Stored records
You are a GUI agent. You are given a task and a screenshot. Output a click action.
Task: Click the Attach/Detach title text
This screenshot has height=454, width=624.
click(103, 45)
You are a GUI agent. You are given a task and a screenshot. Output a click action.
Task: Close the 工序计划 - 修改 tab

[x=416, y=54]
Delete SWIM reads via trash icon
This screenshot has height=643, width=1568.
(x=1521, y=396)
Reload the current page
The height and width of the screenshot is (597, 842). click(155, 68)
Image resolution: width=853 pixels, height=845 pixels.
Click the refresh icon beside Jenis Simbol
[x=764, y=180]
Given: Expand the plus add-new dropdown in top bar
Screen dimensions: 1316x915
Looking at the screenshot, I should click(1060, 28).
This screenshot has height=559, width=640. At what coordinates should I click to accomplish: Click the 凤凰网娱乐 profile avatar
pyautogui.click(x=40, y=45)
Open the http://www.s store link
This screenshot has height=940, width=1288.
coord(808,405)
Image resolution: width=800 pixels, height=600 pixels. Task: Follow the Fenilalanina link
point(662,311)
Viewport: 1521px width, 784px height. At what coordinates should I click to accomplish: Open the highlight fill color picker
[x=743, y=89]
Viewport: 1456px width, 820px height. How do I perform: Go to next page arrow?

> _Exercise_
Transcribe the data in full, keeping every character.

> _Answer section_
You are a GUI agent. You are given a task and a screenshot. Output a click action.
Task: Click the Attach/Detach title text
This screenshot has height=454, width=624.
click(103, 45)
You are a GUI agent. You are given a task and a screenshot. Output a click action.
Task: Close the 工序计划 - 修改 tab

[x=416, y=54]
Delete SWIM reads via trash icon
This screenshot has height=643, width=1568.
(x=1521, y=396)
Reload the current page
The height and width of the screenshot is (597, 842). click(155, 68)
Image resolution: width=853 pixels, height=845 pixels.
Click the refresh icon beside Jenis Simbol
[x=764, y=180]
Given: Expand the plus add-new dropdown in top bar
Screen dimensions: 1316x915
Looking at the screenshot, I should click(1060, 28).
This screenshot has height=559, width=640. At what coordinates should I click to accomplish: Click the 凤凰网娱乐 profile avatar
pyautogui.click(x=40, y=45)
Open the http://www.s store link
This screenshot has height=940, width=1288.
coord(808,405)
Image resolution: width=800 pixels, height=600 pixels. Task: Follow the Fenilalanina link
point(662,311)
Viewport: 1521px width, 784px height. At what coordinates should I click to accomplish: Open the highlight fill color picker
[x=743, y=89]
Viewport: 1456px width, 820px height. How do I perform: Go to next page arrow?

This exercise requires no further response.